The coast guards de Kim Ki-Duk
Sans doute pas le meilleur de son auteur (le niveau est élevé aussi), pas passionant, pas aussi prenant et hypnotisant que peuvent l'être Locataires ou Printemps..., mais un très bon film quand même. J'avoue sans honte que certaines choses me sont légèrement passées au dessus de la tête (la fin notamment). Certaines scènes sont extrêmement touchantes sans trop en faire, arrachant sans difficulté des larmes de mon visage pourtant assez dur à émouvoir.

Public Ennemy
Un film policier d'une efficacité à toute épreuve, où s'alternent les moments très très premiers degrés (le flic qui pleure pour un meurtre sans raison) et les moments plus "légers" (le flic qui bat une bande de cinq voyous à lui tout seul). Malgré le fait qu'il dépasse les deux heures, le temps s'écoule à une vitesse folle, et quand la fin arrive, on ne voudrait que le revoir. Enfin pour finir, ça n'est peut-être qu'un détail, mais tous les combats du film sont extrêmement bien filmés, on comprend absolument tout ce qui se passe à l'écran sans pour autant avoir une mise en scène millimétrée (et pas très agréable) à la matrix.

2009 : lost memories
Un gros blockbuster coréen comme on les aime (pas). Rappelant par moments Shiri (ce qui n'est pas du tout une bonne chose...), il ne nous offre que quelques moments de bravoures, trop rare pour sauver le film. Le film est assez saoûlant par moment pour ses ralentis (pas étonnant qu'il dépasse les 2h...), chaque scène d'action/moment émotion étant au ralentie. La musique, pourtant fort belle, est un poil trop envahissante (surtout à la fin, "non mais c'est bon on a compris que c'est triste, pas besoin d'en rajouter !" ais-je été tenté de crier (mais on m'a dis que ça servait à rien de crier contre un film, alors je me suis retenue). On sourit un peu devant les effets spéciaux pas super crédibles (arf, les hélico en synthèse, quelle poilade), et on prend (un peu) son pied devant les scènes d'action où l'on compte (au moins) un mort à la seconde (j'exagère à peine).
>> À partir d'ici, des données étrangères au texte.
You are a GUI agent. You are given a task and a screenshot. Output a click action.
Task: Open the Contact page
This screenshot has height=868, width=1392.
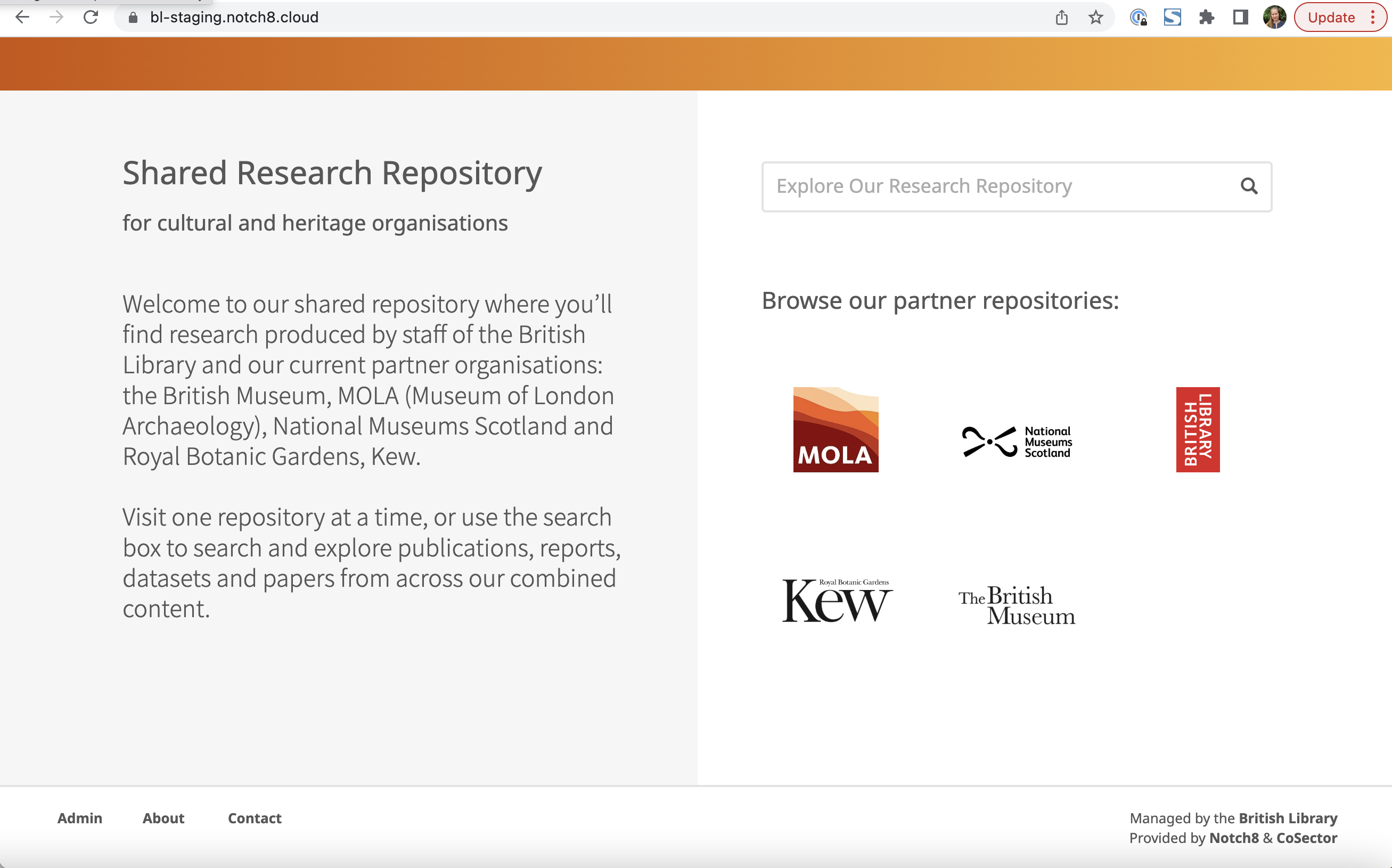click(255, 817)
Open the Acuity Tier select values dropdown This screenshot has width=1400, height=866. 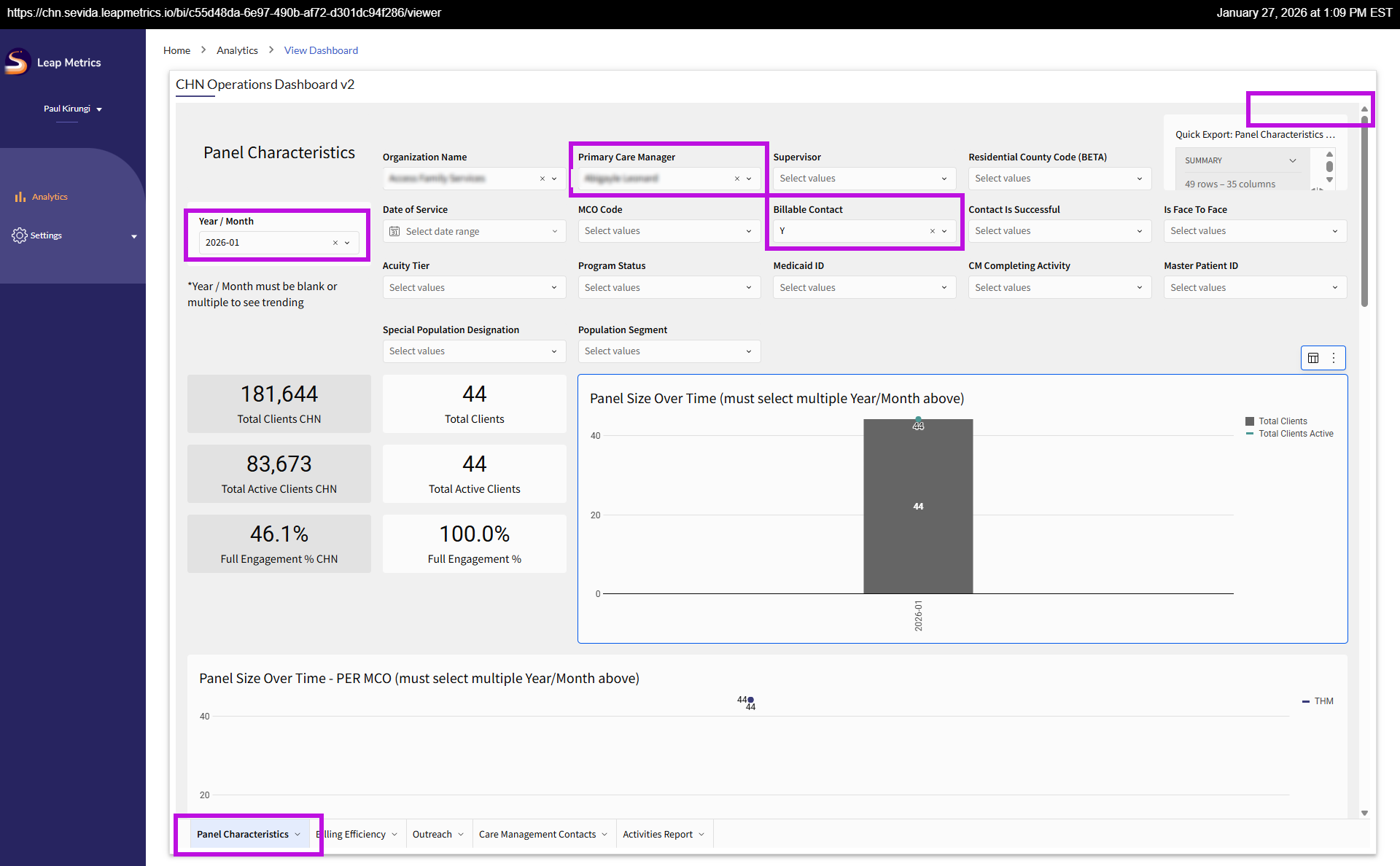pyautogui.click(x=474, y=287)
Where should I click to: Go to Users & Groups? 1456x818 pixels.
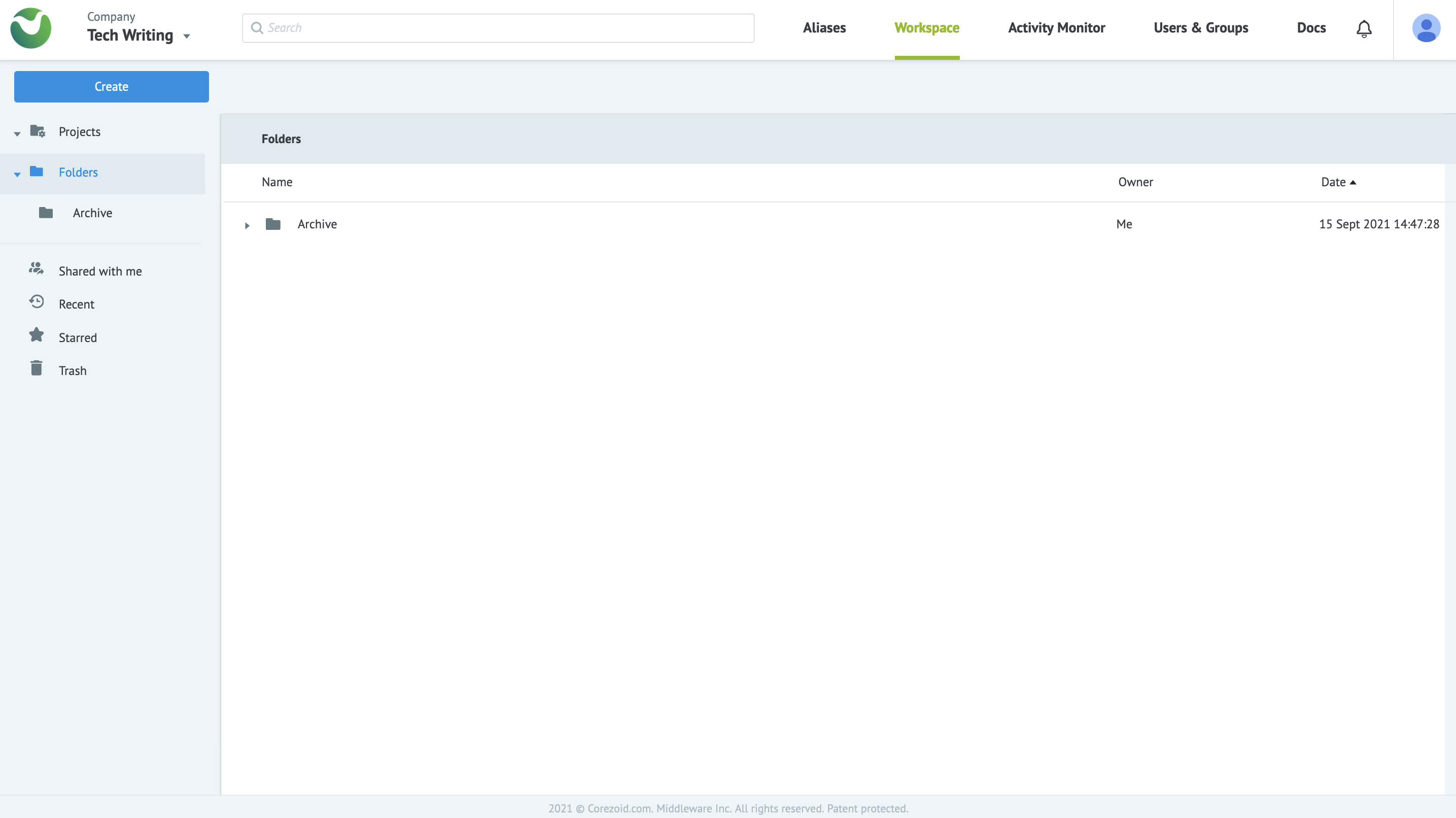coord(1200,28)
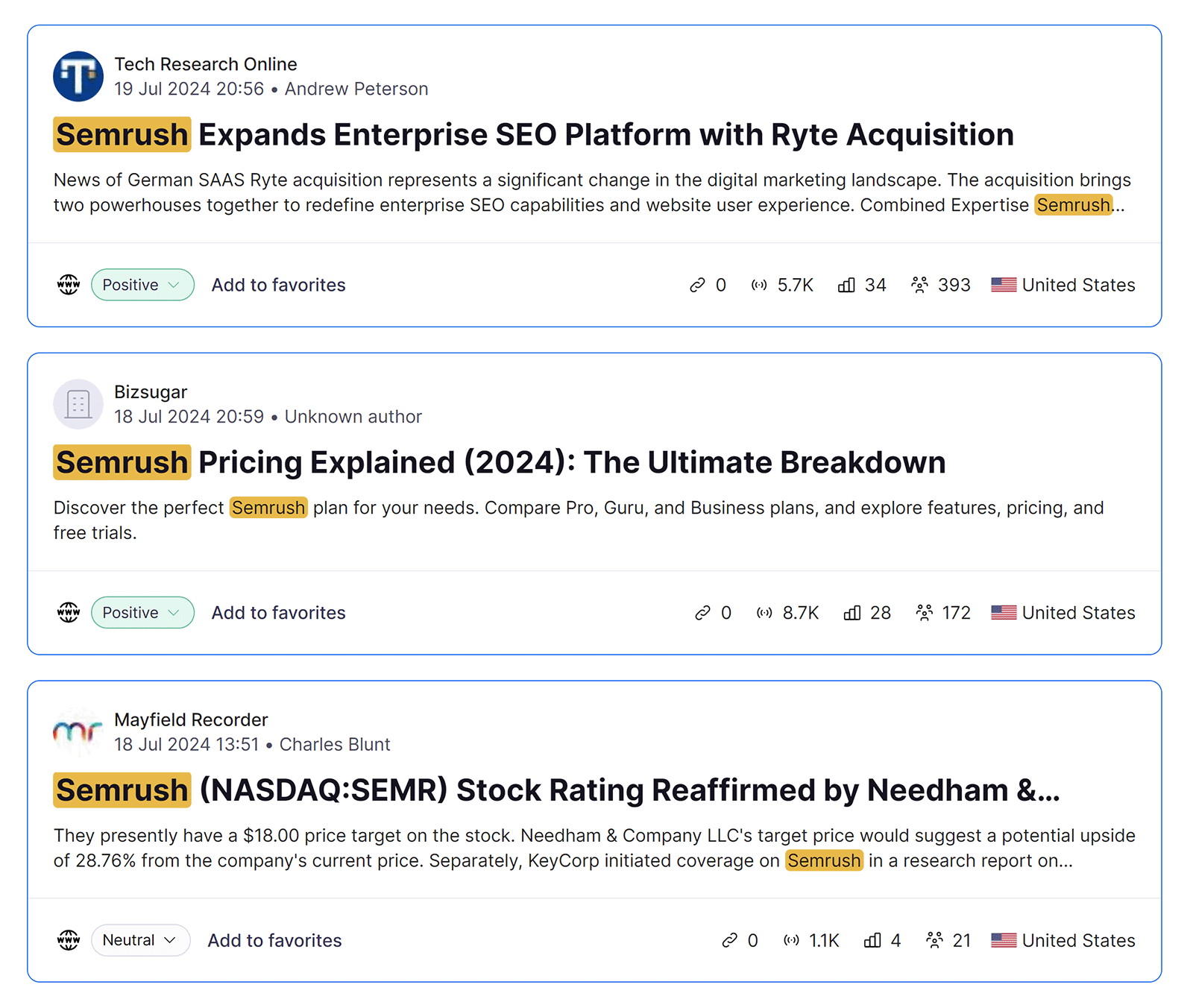Click the audience icon showing 21 on the stock article
1193x1008 pixels.
[935, 940]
Un long dimanche de fiançaille de Jean-Pierre Jeunet
On a beau critiquer le côté "tout beau tout gentil" de JPJ, il a au moins le mérite de relever le niveau des productions françaises. Nanti d'une base solide (le bouquin de Japrisot) et de moyens considérables (merci les ricains ;) ), il offre à la France un film populaire, un vrai divertissement intelligent, bien foutu, assumant totalement son côté franchouillard. On pourra reprocher à Jeunet d'en faire trop, mais ça serait oublier la mise en scène pour le moins sophistiquée de ses Delicatessen et La cité des enfants perdus. Un long dimanche de fiançaille est peut-être juste un film populaire, mais c'est un bon film populaire, un film que la France peut être fière d'exporter partout dans le monde, plus en tout cas que pour les bronzés, choristes, Brice de Nice et autre astérix & Olbélix : mission Cléôpatre.